_Task objective_
Check each line of the material below, and copy it if it holds the string "pixels".

(Material provided Opens)

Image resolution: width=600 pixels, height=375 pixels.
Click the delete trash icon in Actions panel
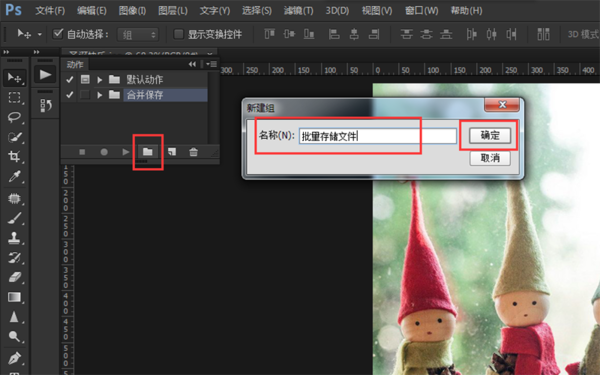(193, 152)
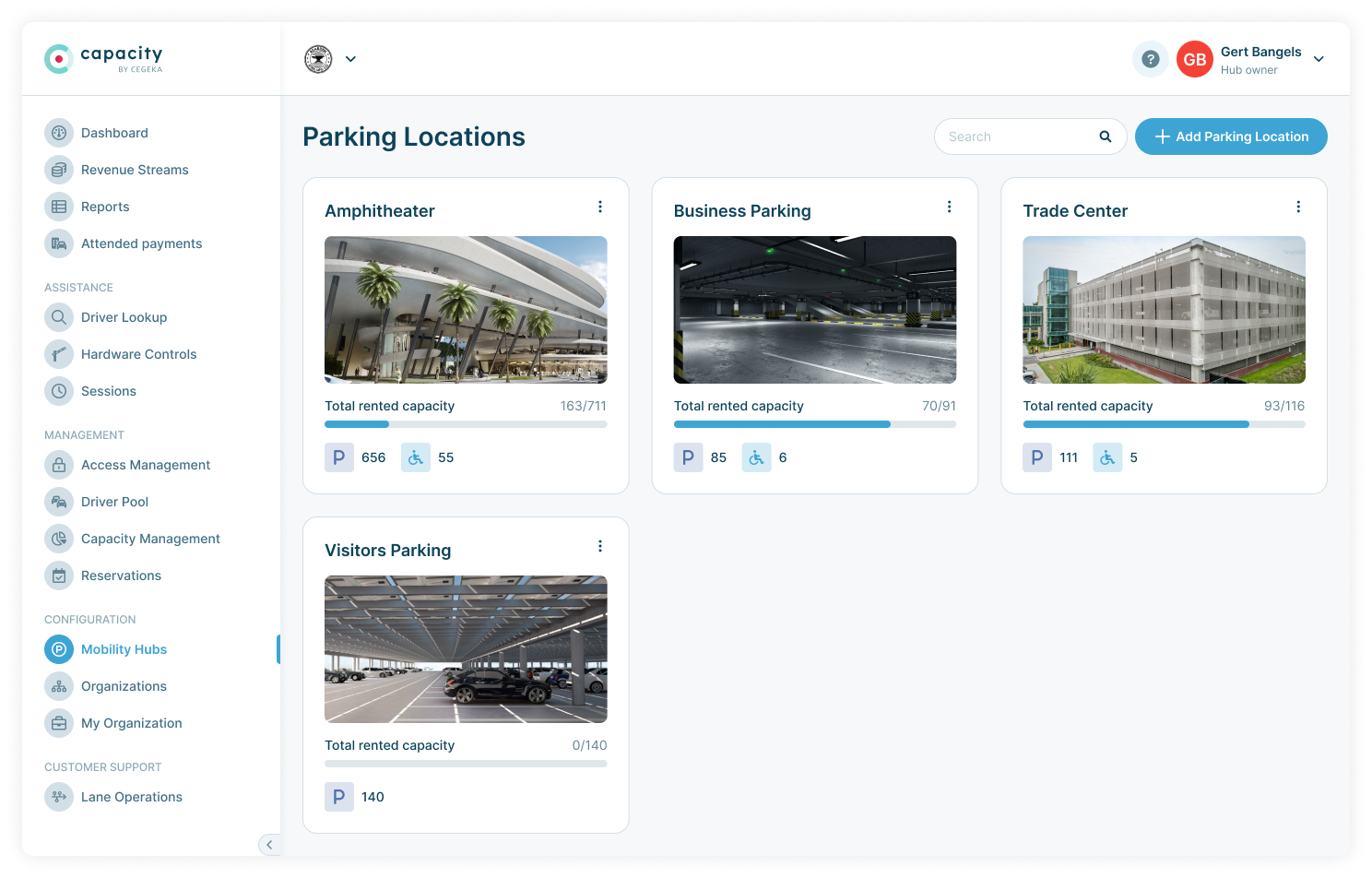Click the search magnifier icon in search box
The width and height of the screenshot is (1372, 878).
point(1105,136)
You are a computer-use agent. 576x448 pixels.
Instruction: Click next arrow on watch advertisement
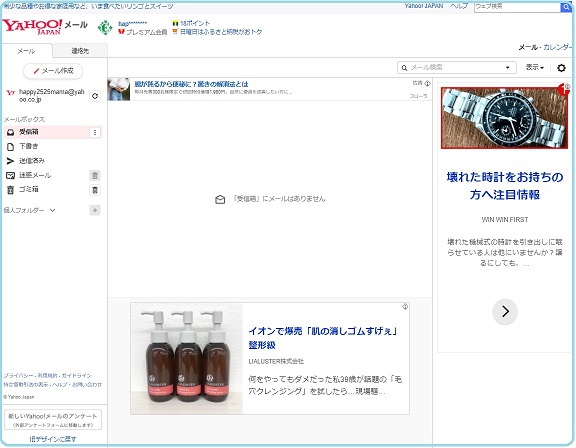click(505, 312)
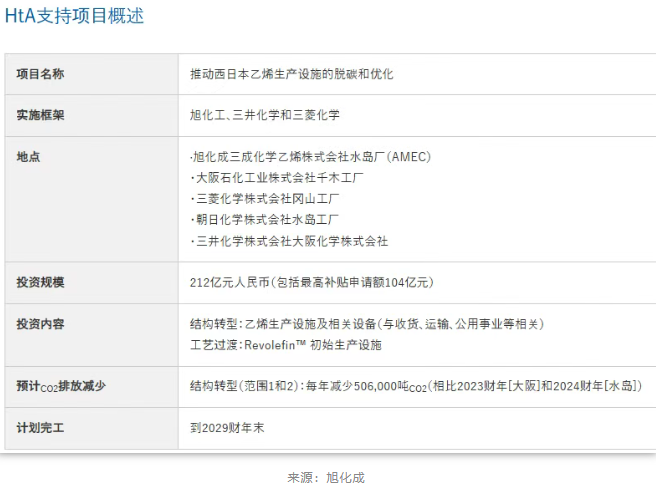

(Material provided Closes)

_Reply to the exercise_
Image resolution: width=600 pixels, height=375 pixels.
You are a computer-use agent. 576x448 pixels.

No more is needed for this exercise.